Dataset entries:

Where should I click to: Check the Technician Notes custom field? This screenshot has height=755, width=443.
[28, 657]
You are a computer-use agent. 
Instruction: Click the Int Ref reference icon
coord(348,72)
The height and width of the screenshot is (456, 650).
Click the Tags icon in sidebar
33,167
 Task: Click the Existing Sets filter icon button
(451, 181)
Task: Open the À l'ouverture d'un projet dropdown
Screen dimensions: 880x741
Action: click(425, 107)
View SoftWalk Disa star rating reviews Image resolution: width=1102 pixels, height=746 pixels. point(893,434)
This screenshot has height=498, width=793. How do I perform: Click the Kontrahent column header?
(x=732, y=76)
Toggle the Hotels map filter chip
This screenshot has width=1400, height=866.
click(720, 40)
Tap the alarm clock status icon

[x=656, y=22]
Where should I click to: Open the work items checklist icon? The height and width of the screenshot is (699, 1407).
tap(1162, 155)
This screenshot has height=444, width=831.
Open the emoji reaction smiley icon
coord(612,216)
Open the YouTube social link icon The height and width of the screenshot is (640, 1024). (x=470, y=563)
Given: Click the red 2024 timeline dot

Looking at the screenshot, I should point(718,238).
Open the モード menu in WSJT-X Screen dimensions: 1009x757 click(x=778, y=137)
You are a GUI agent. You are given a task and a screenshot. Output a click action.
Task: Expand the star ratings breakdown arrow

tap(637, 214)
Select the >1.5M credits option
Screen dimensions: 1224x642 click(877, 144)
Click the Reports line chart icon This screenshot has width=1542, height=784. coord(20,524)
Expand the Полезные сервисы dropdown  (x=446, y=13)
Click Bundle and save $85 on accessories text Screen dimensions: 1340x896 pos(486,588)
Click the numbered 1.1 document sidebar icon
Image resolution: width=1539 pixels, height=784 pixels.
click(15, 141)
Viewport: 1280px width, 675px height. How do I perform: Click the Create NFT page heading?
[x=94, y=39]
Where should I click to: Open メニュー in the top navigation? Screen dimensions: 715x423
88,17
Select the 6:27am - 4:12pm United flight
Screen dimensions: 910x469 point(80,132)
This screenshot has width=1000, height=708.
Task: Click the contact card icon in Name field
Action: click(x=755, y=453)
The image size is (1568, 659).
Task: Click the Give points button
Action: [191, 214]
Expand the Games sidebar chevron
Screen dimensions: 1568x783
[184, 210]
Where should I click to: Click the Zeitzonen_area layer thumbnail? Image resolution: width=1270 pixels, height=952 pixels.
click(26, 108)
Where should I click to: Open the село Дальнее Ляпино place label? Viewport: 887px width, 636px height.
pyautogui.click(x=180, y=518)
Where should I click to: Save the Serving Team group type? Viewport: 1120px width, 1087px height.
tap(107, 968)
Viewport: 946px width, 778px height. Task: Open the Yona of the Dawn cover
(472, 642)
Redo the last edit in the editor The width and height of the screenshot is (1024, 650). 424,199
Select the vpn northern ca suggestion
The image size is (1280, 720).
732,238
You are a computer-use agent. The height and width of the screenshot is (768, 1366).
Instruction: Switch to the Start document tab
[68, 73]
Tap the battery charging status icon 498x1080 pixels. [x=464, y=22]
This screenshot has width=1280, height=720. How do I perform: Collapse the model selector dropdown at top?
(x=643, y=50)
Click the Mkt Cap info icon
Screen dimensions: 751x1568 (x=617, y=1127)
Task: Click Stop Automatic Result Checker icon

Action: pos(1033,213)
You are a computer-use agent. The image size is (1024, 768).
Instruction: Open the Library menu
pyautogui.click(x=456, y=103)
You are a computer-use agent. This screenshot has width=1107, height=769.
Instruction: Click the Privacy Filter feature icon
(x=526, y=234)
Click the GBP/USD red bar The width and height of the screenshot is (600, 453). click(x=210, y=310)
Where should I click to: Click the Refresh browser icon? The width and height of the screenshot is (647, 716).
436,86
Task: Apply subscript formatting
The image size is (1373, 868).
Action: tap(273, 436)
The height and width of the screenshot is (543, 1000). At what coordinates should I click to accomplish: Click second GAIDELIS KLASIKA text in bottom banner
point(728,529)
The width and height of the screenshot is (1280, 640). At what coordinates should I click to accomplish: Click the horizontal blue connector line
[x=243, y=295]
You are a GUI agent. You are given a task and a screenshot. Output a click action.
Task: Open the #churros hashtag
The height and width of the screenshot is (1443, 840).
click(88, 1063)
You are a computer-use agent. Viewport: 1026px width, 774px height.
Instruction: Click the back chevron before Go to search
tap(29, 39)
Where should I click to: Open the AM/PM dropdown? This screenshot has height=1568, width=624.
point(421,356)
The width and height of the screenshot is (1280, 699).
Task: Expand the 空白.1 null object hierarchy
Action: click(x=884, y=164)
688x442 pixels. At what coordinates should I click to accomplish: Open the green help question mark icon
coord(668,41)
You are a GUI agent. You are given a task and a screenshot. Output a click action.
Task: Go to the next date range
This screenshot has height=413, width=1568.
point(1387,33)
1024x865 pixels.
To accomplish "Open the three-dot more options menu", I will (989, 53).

▶ [PROBLEM STATEMENT]
Report each line above containing the string "computer".

▶ [WRITTEN SOLUTION]
You are a computer-use agent. 
You are a computer-use agent. The height and width of the screenshot is (768, 1366).
You are a computer-use agent. The image size is (1024, 768).
You are a computer-use agent. This screenshot has width=1107, height=769.
You are a computer-use agent. Viewport: 1026px width, 774px height.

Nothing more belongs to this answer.